Last week Amazon announced that sales of Kindle ebooks had overtaken hardback sales in the UK. The online bookseller reached that milestone after just nine months. It took two and a half years for Kindle ebook sales in the US to reach the same milestone - a measure of how far ebooks have come. In the US, Amazon now sells 105 ebooks for every 100 printed books.
As with digital music and photography, the transformation of books is being driven by convenience. Downloading new titles to an ereader or tablet computer takes seconds and can be done at any time. Kobo, an ebook seller, says that late evening is one of its peak times for sales, as people get ready to go to bed and realise that they have nothing to read.
Add to that the fact that an ereader can store hundreds of books and you have a gadget that can leave even the pickiest commuter or holidaymaker spoiled for choice.
With ebooks now growing in popularity, publishers are beginning to think about enhancing ebooks and even recreating books as apps for tablet computers.
Gareth Malone will be speaking at Hay about his new book, Music for the People: The Pleasures and Pitfalls of Classical Music. In print it’s an enthusiastic guide to classical music but buy it from Apple’s iBookstore and you can get a version that’s enhanced with clips from the music being described, which makes it much easier to understand the point being made.
Enhanced ebooks, says Malone, provide “the opportunity to bring all this stuff to life in a way that you could previously only do on TV”.
Jennifer Egan’s novel A Visit From the Goon Squad, recently released in paperback, is also available as an iPad app. The app combines the text of the novel with the audiobook, allowing you to switch between listening and reading, and plays on the book’s fractured narrative to allow you to reorder the chapters as you choose.
“We felt that it’s such a unique book that takes a look at the state of writing and it deserved to be immortalised in this way,” says Alex Spears of publishers Constable and Robinson.
He says that an app allows the publisher to “customise the reading experience and atmosphere” in a way that isn’t always possible in a standard ebook. We’re still waiting for the first “digitally native” ebook, he adds - one that could only exist as an app.
Faber and Faber has worked with app developers Touch Press to create an app-first book: Solar System For iPad. It uses the touchscreen and multimedia capabilities of the iPad to re-imagine the coffee table book.
Interacting with a planet by pinching and zooming on the screen provides a truly immersive experience - something that developers Touch Press has also done with the periodic table of the elements and, more recently, with Gems and Jewels for iPad. Next month Faber and Touch Press will release an app version of TS Eliot’s poem The Waste Land.
Henry Volans, head of Faber Digital, says that the move from non-fiction to poetry isn’t that strange. “None of my projects have been about novels. Long immersive narractive is very hard to pull off in an app,” says Henry Volans, head of Faber Digital.
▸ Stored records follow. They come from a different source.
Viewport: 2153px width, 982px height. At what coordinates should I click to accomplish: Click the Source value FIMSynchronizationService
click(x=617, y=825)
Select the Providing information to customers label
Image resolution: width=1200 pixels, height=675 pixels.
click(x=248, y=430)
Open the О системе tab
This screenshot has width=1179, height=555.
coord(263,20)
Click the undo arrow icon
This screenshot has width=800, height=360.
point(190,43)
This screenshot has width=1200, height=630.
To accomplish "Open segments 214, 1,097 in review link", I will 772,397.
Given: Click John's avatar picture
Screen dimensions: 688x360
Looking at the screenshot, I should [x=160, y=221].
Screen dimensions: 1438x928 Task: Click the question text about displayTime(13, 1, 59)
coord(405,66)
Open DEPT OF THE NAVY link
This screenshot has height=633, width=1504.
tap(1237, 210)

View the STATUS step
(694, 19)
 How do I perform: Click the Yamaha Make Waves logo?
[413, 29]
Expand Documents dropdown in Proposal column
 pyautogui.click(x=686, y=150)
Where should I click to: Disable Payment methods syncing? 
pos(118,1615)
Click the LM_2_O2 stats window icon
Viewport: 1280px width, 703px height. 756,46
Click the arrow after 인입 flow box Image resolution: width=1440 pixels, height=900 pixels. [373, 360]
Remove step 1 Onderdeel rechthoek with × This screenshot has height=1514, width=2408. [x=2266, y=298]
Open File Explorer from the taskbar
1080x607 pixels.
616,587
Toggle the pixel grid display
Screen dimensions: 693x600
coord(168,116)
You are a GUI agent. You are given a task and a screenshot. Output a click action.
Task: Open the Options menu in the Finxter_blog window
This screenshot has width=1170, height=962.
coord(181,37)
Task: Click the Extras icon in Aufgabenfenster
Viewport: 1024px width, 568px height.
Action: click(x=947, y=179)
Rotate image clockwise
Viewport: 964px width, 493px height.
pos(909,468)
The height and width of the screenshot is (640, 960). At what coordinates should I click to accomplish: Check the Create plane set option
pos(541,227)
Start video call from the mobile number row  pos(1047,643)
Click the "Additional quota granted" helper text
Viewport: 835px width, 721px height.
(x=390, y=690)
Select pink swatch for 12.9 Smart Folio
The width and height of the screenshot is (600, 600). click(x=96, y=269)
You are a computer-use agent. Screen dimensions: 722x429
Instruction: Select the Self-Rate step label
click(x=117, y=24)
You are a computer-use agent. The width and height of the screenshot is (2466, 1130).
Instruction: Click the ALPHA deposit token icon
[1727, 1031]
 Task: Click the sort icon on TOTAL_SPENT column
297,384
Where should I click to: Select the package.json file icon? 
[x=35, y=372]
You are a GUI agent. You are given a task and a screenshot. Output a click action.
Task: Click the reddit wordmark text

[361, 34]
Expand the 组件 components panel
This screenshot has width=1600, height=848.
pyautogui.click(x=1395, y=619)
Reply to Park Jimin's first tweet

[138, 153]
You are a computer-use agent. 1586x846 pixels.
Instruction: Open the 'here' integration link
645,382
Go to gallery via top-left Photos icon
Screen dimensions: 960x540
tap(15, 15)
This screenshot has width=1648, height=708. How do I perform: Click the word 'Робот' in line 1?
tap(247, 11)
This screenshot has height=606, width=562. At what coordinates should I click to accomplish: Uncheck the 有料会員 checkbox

“Poetry is much more structured. The Waste Land is relatively short so it’s much more manageable on a screen,” he adds.
If all of that has made you worry about how you will stock your library with printed tomes in future, fear not. Even those publishers who are re-thinking books for the digital world don’t believe that ebooks will kill printed books.
The most likely outcome appears to be that ebooks will largely replace the mainstream paperback market while printed books are likely to focus more on quality special editions. Meanwhile, ebooks, enhanced ebooks and books as apps will become increasingly indistinguishable.
Spears says: “Once you have a marketplace with lots of options then that can only be good."